Я в первом ряду как раз напротив нее. Я задаю ей вопрос, она перебивает, улыбается, помогает мне и отвечает, как если бы мой вопрос был гениальным. Я не помню, что именно. Я ничего не слышу. Я боюсь за нее, видя ее стоящей перед полным залом. Боюсь, что никому не нравится ее фильм «India Song», как если бы это было возможным и ей могли сделать больно. И я вижу, что ей тяжело, что для нее это больше, чем фильм, что она любит его так, как если бы его снял кто-то другой. Она полна любви к этому фильму, крику вице-консула, голосу Дельфин Сейриг, красному платью Анн-Мари Штреттер, танго Карлоса д'Алессио, она обожает «India Song», его разрушенный дворец на краю Булонского леса, на берегу Инда. Калькутта — здесь, во Франции. Я вижу это, и я вижу ее. Она боится, что кто-то исказит эти пейзажи, эти слова, эту музыку. Я боюсь и хочу подарить ей цветы и чтобы все замолчали. Чтобы мы остались одни в этом зале. Вместе с «India Song». Она и я.
Вопросы закончились. Вокруг нее осталось с десяток студентов. Я протягиваю «Разрушить…», чтобы она надписала. Она надписывает. Я говорю: я хотел бы написать вам письмо. Она дает мне парижский адрес: вы можете писать мне сюда. Потом: я хочу пить, мне хочется стакан пива. Мы идем в бистро рядом с вокзалом. Она заказывает пиво. Потом я возвращаюсь в Трувиль. С ней какие-то молодые люди. Она садится в машину, один из них за рулем, она уезжает. Она оставляет меня напротив канского вокзала в бистро «Ле Депар». Какое-то время я сижу вместе с теми, кто не поехал. В моем кармане «Разрушить…» с ее автографом и адрес: дом 5, улица Сен-Бенуа, Париж, 6-й округ.
Так все начинается. На следующий день я пишу первое письмо и больше не могу остановиться. Я пишу все время. Какие-нибудь короткие фразы, несколько раз в день. Иногда на какое-то время я прерываюсь, а потом все начинается заново, я никогда не перечитываю, что пишу, сразу бросаю письмо в почтовый ящик. Никаких черновиков я не оставляю. Я отправляю ей целые пачки писем. Я не жду никакого ответа. Ответа ждать невозможно. Я ничего не жду. Я жду. Я продолжаю писать на этот адрес, на улицу, которую я не знаю, в квартиру, которую я не знаю. Я не знаю даже, читает ли она мои письма. Я об этом не думаю. Я пишу письма автору книг, этой женщине, которую я видел в кинотеатре после показа «India Song».
Жанна Моро записала песню об этом фильме, о вот этой любви. Я покупаю диск. Я слушаю теперь только его. Голос Моро и танго Карлоса д'Алессио. Я околдован. Я подпеваю. Я не жду от нее писем. И все же да, я все-таки надеюсь. Что она ответит. Что она найдет время, чтобы написать мне.
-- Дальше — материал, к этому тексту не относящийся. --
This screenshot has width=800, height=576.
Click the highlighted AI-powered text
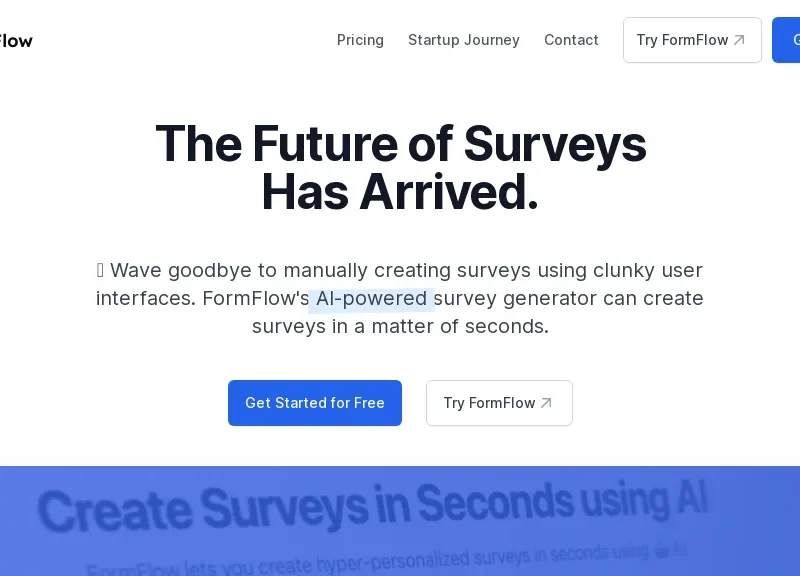(371, 298)
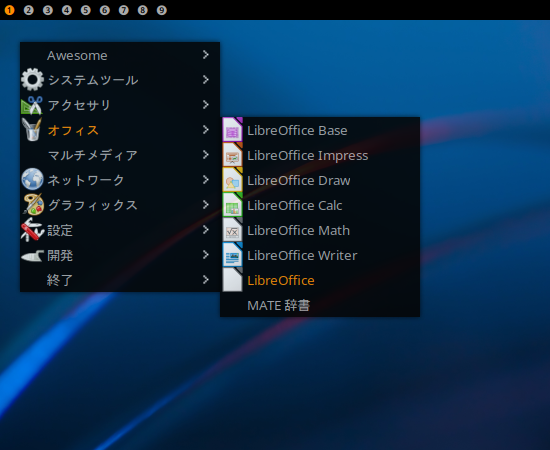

Не ответить. Нет. Но, может быть, написать несколько обычных, вежливых и формальных слов вроде «Благодарю вас», «Мне было очень приятно». Впрочем, нет. Не нужно. Правда, это совсем не тот случай, чтобы писать вежливые формальности. Я должен был это знать, потому что я читаю ее книги. Я остаюсь по-прежнему наивным: однажды она мне ответит.
Я продолжаю читать. Я забросил все остальные книги, все, чем я занимался, я не хожу больше на занятия, я ничего больше не делаю и пью по вечерам виски. Я сменил квартиру, теперь я живу вместе с Бенедиктой Л. и Патриком В. на улице Эжена Будена в Кане, напротив кладбища. Мы оба, Патрик и я, влюблены в Бенедикту. Она же не хочет даже смотреть на нас. Она готовится к конкурсу на место преподавателя литературы с Франком Л., он иногда к нам заходит. Он нам не нравится. Впрочем, она теперь тоже. Бенедикта больше не ходит с нами по вечерам в «Мону» выпить джин — тоника и послушать Иглесиаса, «Ты тоже не изменилась», и Адамо, «Падает снег, этим вечером ты не придешь». Нет, Бенедикта стала серьезной, она много работает. Она, конечно же, с первого захода выиграет этот конкурс, а еще — мужа, детей и красивый домик. А пока она не хочет нас видеть, ни меня, ни Кристину, ни Патрика. Та, которая прочитала Дюрас до меня, которая купила «Лошадок» — эта девушка с черными волосами не хочет теперь меня видеть. Продолжает ли она читать Дюрас? И любить меня, может быть, как прежде?